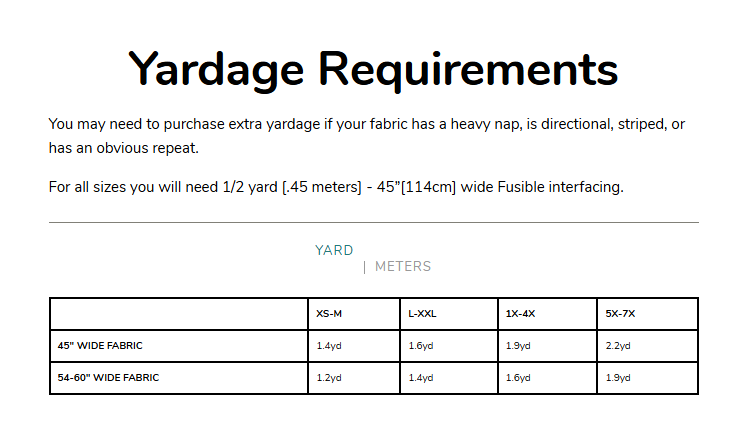Click the 45" WIDE FABRIC row label
The height and width of the screenshot is (424, 748).
click(100, 346)
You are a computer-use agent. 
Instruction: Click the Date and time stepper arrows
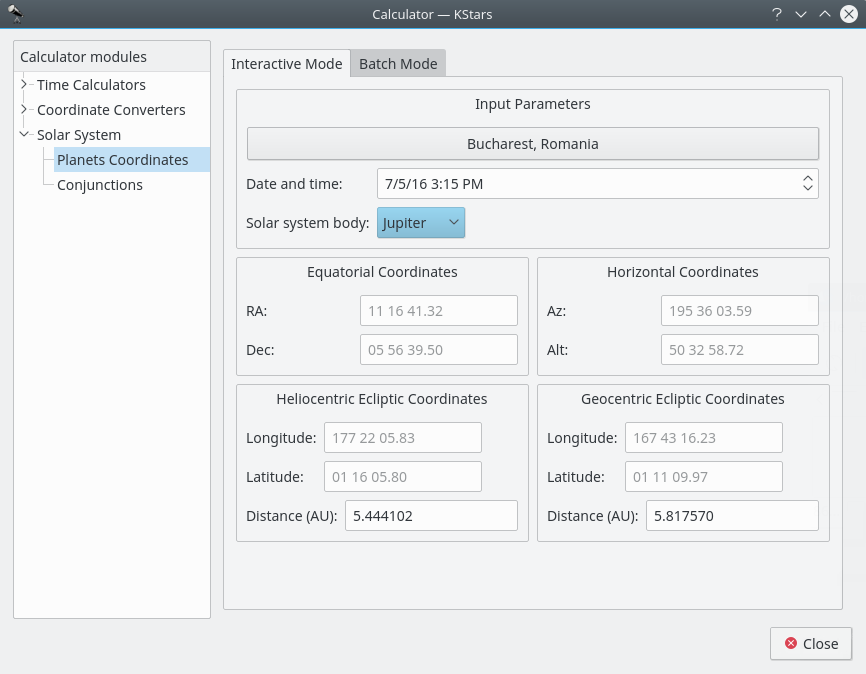pos(807,184)
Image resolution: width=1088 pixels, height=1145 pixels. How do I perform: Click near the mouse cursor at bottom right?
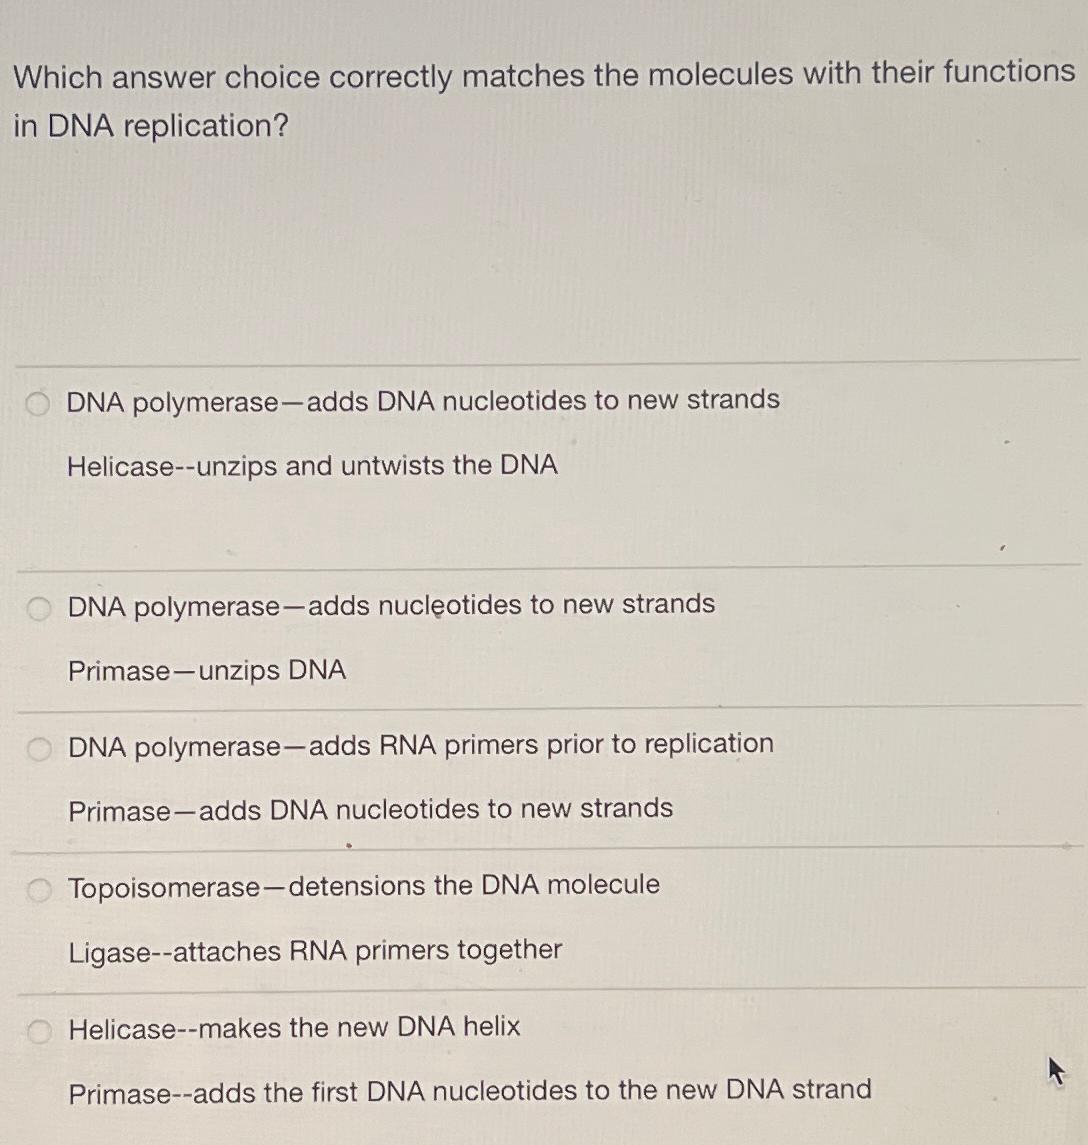(x=1056, y=1071)
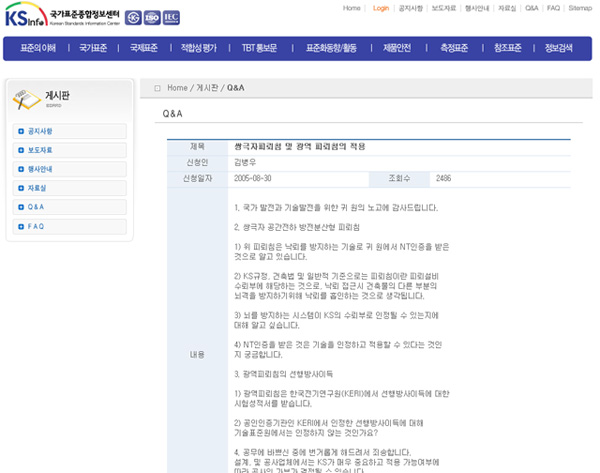Viewport: 600px width, 473px height.
Task: Open the 국제표준 main menu
Action: click(x=143, y=47)
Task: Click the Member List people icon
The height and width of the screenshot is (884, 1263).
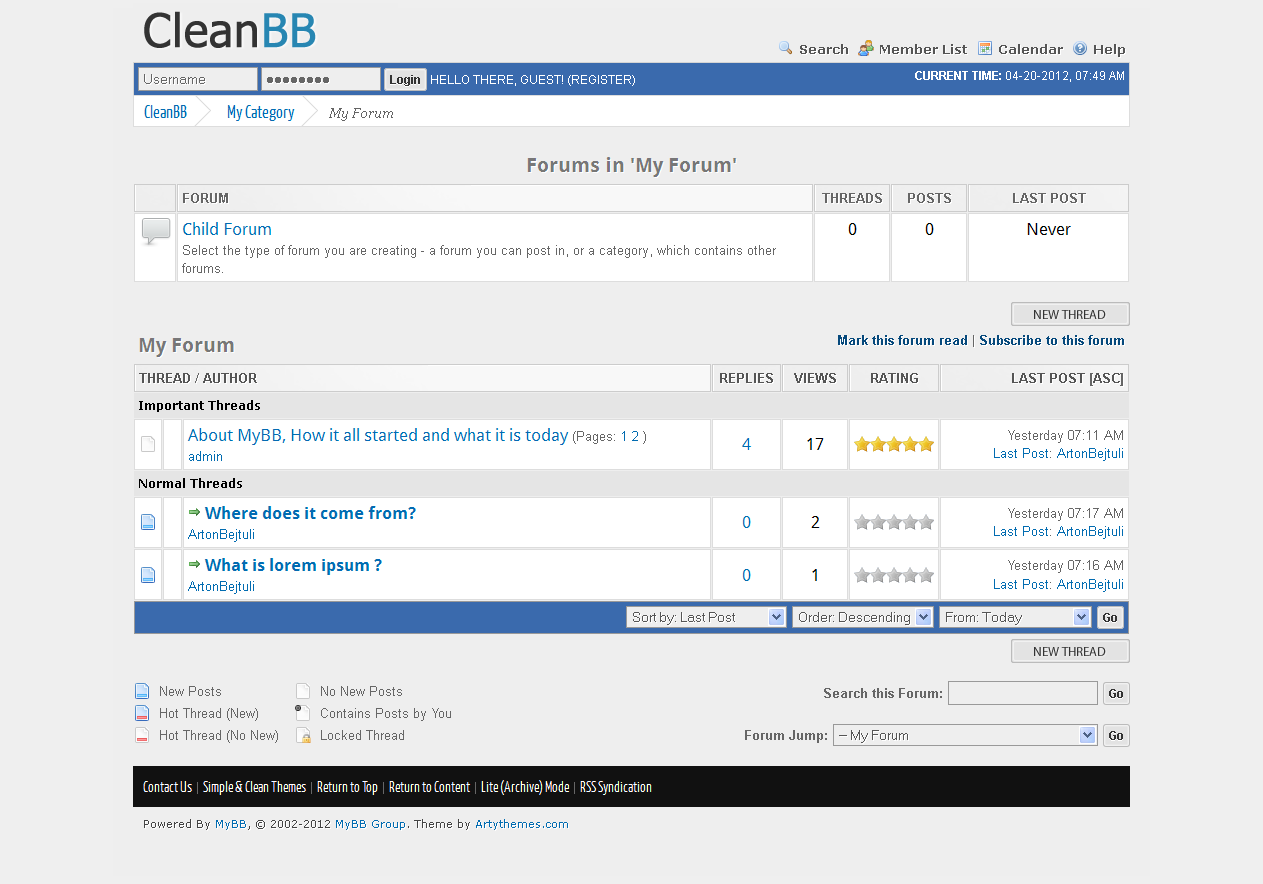Action: (866, 48)
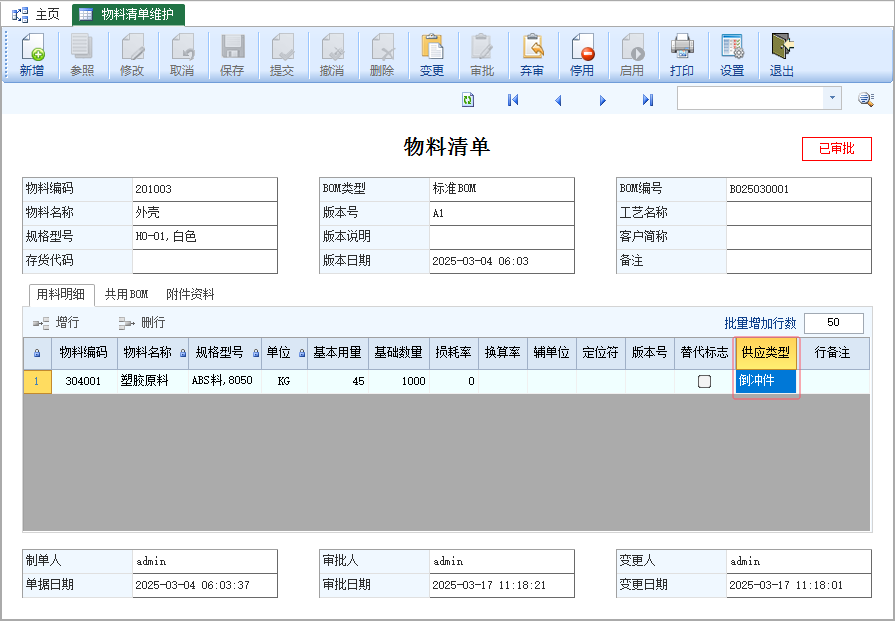895x621 pixels.
Task: Switch to the 共用BOM tab
Action: (x=126, y=295)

» **The exercise**
Can you update the listing above by replacing "stepper arrows" with "spin buttons" and leaving everything else as it is? Omit the pictures from your version.

» **Result below**
Click the 45" WIDE FABRIC row label
The height and width of the screenshot is (424, 748).
click(100, 346)
You are a computer-use agent. 
Instruction: Click the Date and time spin buttons
pos(807,184)
Image resolution: width=1088 pixels, height=1145 pixels. How do I perform: Click near the mouse cursor at bottom right?
(x=1056, y=1071)
Viewport: 600px width, 473px height.
Task: Open the 국제표준 main menu
Action: click(x=143, y=47)
Task: Click the Member List people icon
The height and width of the screenshot is (884, 1263).
Action: (866, 48)
895x621 pixels.
Task: Switch to the 共用BOM tab
Action: (x=126, y=295)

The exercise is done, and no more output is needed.